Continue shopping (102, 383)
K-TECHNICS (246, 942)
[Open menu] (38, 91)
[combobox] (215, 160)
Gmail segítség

──────

= Action item =
The full listing above is to be retyped exactly.

= Solution =
Continue shopping (102, 383)
K-TECHNICS (246, 942)
[Open menu] (38, 91)
[combobox] (215, 160)
Gmail segítség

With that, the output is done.